A G20 education for high school students

Circle of flags of G20 nations with G20 printed in the middle of the circle
University and high school students will explore the G20 agenda at Griffith this year.

High school students in Brisbane will join Griffith University students for a series of G20-related discussions and debates this year.

The innovation is the brainchild of Dr Tapan Sarker at the Griffith Business School and feeds into the Y20 element of the G20 Leaders Summit which takes place in Brisbane in November.

Australia will host a Youth 20 Summit as part of its G20 presidency this year. The Y20 is a forum for developing cooperation with the future generation, and provides a platform for young people to voice their needs, opinions and interests on issues relevant to the G20 agenda.

Griffith’s latest community outreach initiative will place Year 11 and Year 12 students alongside undergraduate and postgraduate students for a series of three-hour blended learning sessions.

Tapan Sarker.web“Students will come into a university setting and take part in debates about issues important to the future,” Dr Sarker (left) said.

“We aim to improve awareness of the role G20 countries play in energy transition. Our focus will be on the challenges of rising energy demand in Australia, and in emerging economies of G20 nations like Brazil, Russia, India, China and Indonesia.

“It is important that our students become future leaders whose beliefs are backed by informed discussion and debate. They will be exposed to facts, figures and conflicting opinions.”

Sustainability Theme

Professor Heidi Dahles, head of the Department of International Business and Asian Studies, welcomed an “excellent” initiative. “It conveys to our students the urgency of positioning issues of clean energy and environmental security as major items on the G20 agenda,” she said.

“This initiative once again demonstrates the particular efforts that Griffith Business School is making in integrating the theme of sustainability into its educational programs.”

Professor Andrew O’Neil, Director of the Griffith Asia Institute, noted that the initiative reflected Griffith’s broader recognition of the strong relationship between the economic rise of Asia and the increasing influence of the G20, which includes global powerhouses, China and India.

The high school students will take part in a number of lectures during each semester, starting with a graduate level Politics of the Global Economy course in March.

“Covering subjects like migration, globalisation, climate change, international trade, Australia in the global economy, microcredit, foreign aid, urbanisation and climate change, this course has a strong G20 theme,” Dr Sarker said.

An interdisciplinary undergraduate level Energy and Environmental Security course will provide the setting for the second semester.

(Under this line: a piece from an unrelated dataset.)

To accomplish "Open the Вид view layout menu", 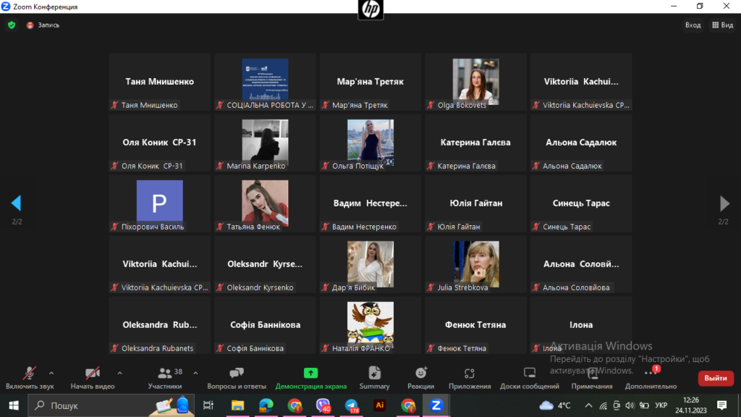I will tap(722, 25).
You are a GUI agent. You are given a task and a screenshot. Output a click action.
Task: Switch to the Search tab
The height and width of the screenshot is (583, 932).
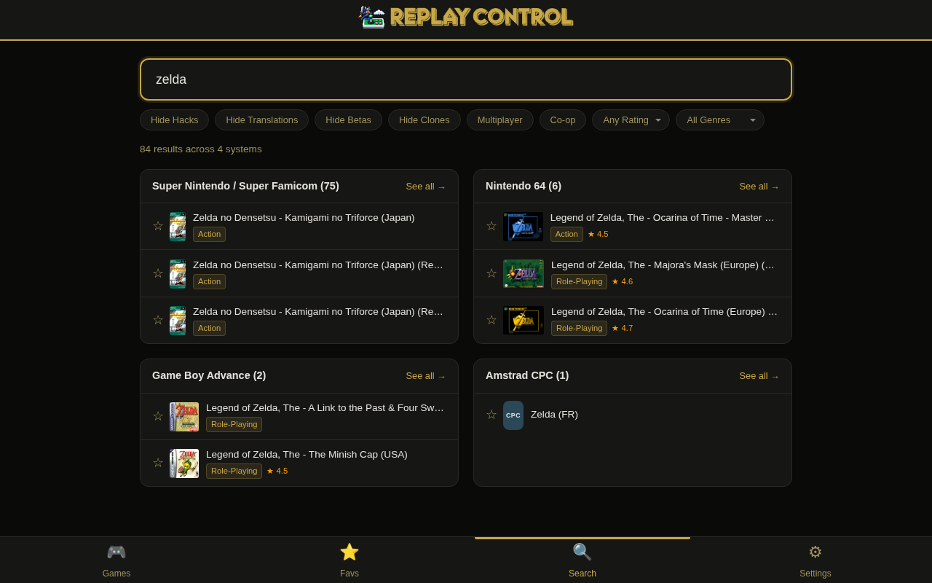point(582,560)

“We will look at how G20 countries can work towards greener and cleaner forms of energy and ask what the future holds for alternative energy in the Asia Pacific region. Do young people have a vision of what the energy-related future for Australia will be?” Dr Sarker said.

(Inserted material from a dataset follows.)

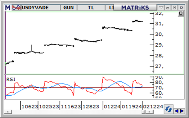
Task: Click the horizontal scrollbar left arrow
Action: click(8, 112)
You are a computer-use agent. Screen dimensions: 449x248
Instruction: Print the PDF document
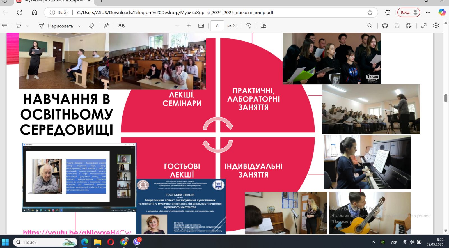click(385, 26)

The high school students will exchange views with Griffith students from a range of disciplines including business and government, industrial relations, law, energy systems engineering, environmental management and planning and international management.

“As an academic institution we have a role to play in the community and the G20 Leader Summit in Brisbane represents an ideal opportunity. It is a great platform for Griffith to discuss and debate contemporary topics through interactive learning.”